Ein geistiges Überleben in diesem Betrieb ist nur dann möglich, wenn man sich innere Freiheiten, Neugier, Offenheit, Mulitperspektivität, Freude am Lernen und Denken bewahrt. Das ist für
viele oft schwer, aber sicher nicht unmöglich. Den einen oder anderen Verbündeten für so ein mehrjähriges Unterfangen findet man immer.
Ich habe das Universitätssystem bewusst verlassen, weil ich mit diesem System nicht klar kam und komme. Ich bin dort gescheitert. Aber ich bin dort mit zwei Abschlüssen gescheitert.
Also nur begrenzt gescheitert. Sicher hätte es auch einen Weg ohne Abschlüsse gegeben. Aber um Abschlüsse, um Zertifikate dreht sich nun einmal vieles im Berufs- und Schulleben. Diese eiserne
Logik, diesen Druck spüren Millionen Schüler, Millionen Studenten, Millionen Angestellte. Im Schulalltag erlebe ich immer wieder, wie sehr sich das Denken und Handeln der Schüler, der Eltern, der
Lehrer um Noten und Abschlüsse dreht. Echtes Lernen, Neugierde, Freude, Sinnhaftigkeit, Nachhaltigkeit spielen nur eine untergeordnete Rolle. Das ist zum Kotzen. Eigentlich sollte die Schule
ein Ort sein, in dem man falsche Antworten geben und "dumme" Fragen stellen darf. Ein Ort, an dem man mit dem einen oder anderen "scheitern" kann, ohne im "großen Stil" zu scheitern. Viele
Lehrer ermöglichen glücklicherweise genau das: Begrenztes Scheitern mit damit verbundenen Lerneffekt. So wird aus Scheitern ein Erfolg.
Ich habe die Misserfolge in meinem Leben immer auch als Lehre verstanden und habe mir bis heute meine Lern-Freude, ja, meine Lern-Sucht erhalten. Ich liebe es, zu lernen. Jeden Tag. Ohne Lernen
wäre mein Leben weniger lebenswert. Jedes Scheitern wird über das Lernen damit in einen Erfolg transformiert. Scheitern macht mich somit stärker und klüger.

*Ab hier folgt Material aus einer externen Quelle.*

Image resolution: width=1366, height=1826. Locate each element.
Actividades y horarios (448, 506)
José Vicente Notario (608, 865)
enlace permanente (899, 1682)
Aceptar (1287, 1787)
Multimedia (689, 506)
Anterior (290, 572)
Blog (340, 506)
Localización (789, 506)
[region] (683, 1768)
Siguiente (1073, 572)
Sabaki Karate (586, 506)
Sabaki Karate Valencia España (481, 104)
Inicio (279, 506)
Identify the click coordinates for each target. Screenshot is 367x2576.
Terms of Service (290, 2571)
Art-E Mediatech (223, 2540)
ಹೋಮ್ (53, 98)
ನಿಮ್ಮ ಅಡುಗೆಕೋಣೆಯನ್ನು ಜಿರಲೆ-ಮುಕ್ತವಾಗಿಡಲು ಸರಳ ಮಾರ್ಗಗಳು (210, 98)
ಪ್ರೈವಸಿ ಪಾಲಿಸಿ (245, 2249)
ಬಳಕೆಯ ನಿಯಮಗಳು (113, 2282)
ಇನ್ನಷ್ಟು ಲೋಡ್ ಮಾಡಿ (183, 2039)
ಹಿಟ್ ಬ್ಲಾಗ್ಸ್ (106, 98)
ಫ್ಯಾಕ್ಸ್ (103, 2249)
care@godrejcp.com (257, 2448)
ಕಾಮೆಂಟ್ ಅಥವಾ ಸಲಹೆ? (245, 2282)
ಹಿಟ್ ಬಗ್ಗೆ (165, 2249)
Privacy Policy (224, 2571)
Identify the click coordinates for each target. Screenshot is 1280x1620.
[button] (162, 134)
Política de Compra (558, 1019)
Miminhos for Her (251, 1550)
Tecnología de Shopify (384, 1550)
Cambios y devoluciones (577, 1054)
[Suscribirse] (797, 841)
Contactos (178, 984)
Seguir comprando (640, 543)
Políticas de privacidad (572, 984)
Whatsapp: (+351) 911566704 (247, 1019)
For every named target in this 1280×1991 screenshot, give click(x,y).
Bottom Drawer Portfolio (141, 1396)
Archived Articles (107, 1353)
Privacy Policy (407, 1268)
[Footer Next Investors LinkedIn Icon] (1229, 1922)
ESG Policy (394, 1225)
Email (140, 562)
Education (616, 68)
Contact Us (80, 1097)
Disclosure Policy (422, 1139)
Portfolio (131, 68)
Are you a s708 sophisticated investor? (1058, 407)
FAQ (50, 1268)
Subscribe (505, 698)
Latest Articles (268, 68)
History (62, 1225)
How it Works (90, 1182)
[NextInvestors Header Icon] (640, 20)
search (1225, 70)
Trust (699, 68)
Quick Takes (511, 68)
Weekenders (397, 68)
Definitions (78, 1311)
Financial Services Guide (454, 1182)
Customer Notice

Auf der anderen Seite führt dieser Gedanke zu einer unangenehmen Wahrheit: Viel zu viele Menschen verharren in ihren Komfortzonen, in ihren sicheren Jobs, Beziehungsstrukturen, mentalen Modellen
und so weiter, in dem Scheitern als Möglichkeit so weit wie es geht ausgeschlossen ist. Kein Risiko. Keine größeren Wagnisse und Unterfangen. Keine Mission. Das verhindert aber oft (bedeutsame)
Lerngelegenheiten und damit eine breitere Fächerung und Intensivierung der eigenen Permation (nach anderer Lesart "Biografie" oder "Bildung").
Diese erwachsenen Angsthasen bauen dann die Nesthöhlen und Hasenausbildungsstätten, in denen junge Hasen vor allem die Erfahrung "gerader Biografien", möglichst ohne Scheitern, machen sollen. Und
so dreht sich das Rad beständig weiter. Es gibt immer noch viel Platz in den Vorlesungssälen der Republik.